A more appropriate solution, she says, would have been a strategy that includes coordinated government responses to such emergencies. Today, many states have ad hoc plans that often contradict each other.
John Campbell, a Ralph Bunche Senior Fellow for Africa Policy Studies at the Council on Foreign Relations and also a former U.S. ambassador to Nigeria, says countries could begin to devise protocols under the aegis of Africa’s regional organizations, such as the African Union or ECOWAS, the Economic Community of West African States.
Politics and management
Good governance also comes into play in managing the crisis.
Campbell says one government that has responded well is Lagos State in Nigeria. When a man infected with Ebola arrived in the commercial capital, Lagos (the city), officials began tracing everyone he’d come in contact with - and quarantining him.

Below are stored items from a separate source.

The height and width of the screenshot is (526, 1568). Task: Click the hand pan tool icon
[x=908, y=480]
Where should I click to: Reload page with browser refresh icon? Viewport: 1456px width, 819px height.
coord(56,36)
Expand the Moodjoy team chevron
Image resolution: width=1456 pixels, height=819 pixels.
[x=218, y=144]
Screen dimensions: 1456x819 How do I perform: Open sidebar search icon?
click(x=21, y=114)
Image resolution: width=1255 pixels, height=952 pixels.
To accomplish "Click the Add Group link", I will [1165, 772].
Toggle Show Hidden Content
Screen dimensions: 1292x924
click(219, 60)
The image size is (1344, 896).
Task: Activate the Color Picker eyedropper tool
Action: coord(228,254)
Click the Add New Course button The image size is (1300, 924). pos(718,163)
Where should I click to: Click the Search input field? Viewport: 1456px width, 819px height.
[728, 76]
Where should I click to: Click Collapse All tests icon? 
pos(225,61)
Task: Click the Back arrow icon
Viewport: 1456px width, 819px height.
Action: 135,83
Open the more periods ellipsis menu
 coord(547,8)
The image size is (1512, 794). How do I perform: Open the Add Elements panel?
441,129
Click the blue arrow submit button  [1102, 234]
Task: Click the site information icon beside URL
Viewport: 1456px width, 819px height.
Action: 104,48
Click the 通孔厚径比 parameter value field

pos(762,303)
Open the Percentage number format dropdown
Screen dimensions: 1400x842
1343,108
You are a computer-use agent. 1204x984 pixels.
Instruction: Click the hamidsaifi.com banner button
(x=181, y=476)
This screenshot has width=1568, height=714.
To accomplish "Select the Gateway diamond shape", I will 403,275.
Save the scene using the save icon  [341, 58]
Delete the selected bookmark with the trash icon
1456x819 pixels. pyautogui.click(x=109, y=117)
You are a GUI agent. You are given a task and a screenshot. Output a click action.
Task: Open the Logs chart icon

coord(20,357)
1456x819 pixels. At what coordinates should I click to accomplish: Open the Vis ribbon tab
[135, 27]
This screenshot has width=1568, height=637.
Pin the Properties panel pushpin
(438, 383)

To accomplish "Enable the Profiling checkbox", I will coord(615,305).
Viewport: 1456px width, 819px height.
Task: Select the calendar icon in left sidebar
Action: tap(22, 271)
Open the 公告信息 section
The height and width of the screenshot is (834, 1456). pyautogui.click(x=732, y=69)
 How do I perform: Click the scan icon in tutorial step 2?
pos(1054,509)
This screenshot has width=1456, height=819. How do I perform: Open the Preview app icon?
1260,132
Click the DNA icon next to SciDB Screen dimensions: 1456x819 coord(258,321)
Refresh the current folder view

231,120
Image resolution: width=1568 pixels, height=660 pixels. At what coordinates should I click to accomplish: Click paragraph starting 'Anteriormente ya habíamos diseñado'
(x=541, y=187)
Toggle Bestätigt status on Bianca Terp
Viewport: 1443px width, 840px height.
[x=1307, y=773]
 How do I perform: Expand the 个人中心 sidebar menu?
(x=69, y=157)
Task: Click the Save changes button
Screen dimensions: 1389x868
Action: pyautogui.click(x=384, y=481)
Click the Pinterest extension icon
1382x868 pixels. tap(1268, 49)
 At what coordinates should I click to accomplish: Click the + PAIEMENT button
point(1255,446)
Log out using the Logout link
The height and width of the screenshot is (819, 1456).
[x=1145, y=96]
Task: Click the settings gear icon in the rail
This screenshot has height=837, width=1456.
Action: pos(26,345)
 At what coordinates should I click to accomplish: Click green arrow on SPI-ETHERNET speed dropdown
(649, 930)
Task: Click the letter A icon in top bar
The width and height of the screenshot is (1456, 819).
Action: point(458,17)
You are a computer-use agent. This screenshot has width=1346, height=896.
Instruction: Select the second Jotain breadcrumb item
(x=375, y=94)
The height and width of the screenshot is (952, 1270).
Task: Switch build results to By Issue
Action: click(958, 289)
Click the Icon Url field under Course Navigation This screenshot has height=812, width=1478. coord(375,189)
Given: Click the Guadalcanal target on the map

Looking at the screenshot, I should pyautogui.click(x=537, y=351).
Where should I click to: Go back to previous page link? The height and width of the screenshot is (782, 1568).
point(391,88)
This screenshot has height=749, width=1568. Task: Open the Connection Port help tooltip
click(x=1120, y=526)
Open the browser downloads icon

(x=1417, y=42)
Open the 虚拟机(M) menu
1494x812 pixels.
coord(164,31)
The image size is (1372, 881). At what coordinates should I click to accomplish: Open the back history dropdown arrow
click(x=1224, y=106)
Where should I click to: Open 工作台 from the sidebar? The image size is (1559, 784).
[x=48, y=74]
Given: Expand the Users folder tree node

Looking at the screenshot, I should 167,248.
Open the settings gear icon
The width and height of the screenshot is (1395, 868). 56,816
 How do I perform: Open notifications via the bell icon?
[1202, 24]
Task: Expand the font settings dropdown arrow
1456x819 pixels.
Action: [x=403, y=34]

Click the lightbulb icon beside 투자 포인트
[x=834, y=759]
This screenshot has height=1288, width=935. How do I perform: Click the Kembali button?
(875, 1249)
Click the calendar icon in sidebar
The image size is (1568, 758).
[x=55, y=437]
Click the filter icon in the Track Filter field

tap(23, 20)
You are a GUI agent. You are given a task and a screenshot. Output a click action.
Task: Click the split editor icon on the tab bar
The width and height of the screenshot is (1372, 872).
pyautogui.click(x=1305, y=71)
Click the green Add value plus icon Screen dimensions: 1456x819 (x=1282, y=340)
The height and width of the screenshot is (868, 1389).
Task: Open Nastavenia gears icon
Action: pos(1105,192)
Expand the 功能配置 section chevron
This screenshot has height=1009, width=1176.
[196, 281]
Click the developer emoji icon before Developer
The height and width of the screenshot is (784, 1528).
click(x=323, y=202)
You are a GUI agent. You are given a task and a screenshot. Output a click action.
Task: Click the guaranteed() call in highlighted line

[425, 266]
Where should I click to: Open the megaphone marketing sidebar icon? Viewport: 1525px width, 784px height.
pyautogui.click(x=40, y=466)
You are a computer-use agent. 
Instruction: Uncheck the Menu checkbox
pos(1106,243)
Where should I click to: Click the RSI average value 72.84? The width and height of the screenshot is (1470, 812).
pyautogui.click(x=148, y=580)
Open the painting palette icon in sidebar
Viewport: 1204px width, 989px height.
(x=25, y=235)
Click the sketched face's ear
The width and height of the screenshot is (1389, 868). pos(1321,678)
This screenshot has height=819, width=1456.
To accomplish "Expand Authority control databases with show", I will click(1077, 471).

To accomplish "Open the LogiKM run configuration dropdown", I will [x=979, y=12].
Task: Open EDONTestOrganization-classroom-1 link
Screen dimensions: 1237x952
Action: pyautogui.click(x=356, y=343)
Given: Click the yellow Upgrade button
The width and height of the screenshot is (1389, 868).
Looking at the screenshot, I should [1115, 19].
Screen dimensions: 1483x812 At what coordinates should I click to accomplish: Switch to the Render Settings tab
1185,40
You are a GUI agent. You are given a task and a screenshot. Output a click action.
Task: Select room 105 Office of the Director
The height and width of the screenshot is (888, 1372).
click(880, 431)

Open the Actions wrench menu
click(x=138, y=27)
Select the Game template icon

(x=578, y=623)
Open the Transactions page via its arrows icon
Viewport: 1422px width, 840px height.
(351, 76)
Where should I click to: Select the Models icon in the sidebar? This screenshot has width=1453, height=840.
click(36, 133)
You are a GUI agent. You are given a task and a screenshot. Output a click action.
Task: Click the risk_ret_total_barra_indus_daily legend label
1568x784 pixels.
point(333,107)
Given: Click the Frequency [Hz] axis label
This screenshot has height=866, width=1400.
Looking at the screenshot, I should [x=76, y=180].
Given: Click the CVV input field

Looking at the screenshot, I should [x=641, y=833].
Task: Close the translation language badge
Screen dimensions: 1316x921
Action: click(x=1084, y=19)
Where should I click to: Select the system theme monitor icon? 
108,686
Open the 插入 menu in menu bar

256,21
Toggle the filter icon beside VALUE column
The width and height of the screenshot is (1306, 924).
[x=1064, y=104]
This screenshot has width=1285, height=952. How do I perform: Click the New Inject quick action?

"In Lagos [State], a highly effective governor has been succeeded by another highly effective governor. And something approaching a social contract in Lagos is now emerging, a social contract in which people pay taxes and hold their governments accountable for providing services," he said. "Again, when you're talking about a city of 22 million people and with the porosity of boundaries and the movement of people, it's quite possible that even the authorities in Lagos will be overwhelmed. I certainly hope not, and it hasn't happened yet."
Challenges
But, Campbell warns that there’s real potential in urban areas for the rapid spread of the virus. Slums are packed with people, compared to rural areas, where there’s less density. Urban migrants may all speak dialects or languages from their region, which also makes education campaigns more difficult. Proposed solutions include involving in information campaigns influence-makers, including religious leaders.
Not all religious leaders -- or populations -- are amenable to Western health interventions. In northern Nigeria, polio vaccinators have been killed, and today, the area is the site of fighting between the military and Boko Haram militants who reject Western education and medicine.
As with others in West Africa, some northerners deny the existence of Ebola. Or, they say health workers are infecting them the disease or with sterilizing medicines.
"A huge unknown for us right now is how Boko Haram sees itself in the context of, you know, sort of global mobilized health campaigns and whether -- if there were Ebola in northern Nigeria, Boko Haram would be as obstructive as many are now being on the ground in Sierra Leone and Liberia," Laurie Garrett said.
Both senior fellows stress says it’s imperative for the international community to develop a comprehensive strategy for controlling emergency outbreaks, like Ebola. Campbell says there are plenty of diseases in Africa that can turn into pandemics.
When Ebola burns itself out, he says, there’s a good chance it will be replaced with something else.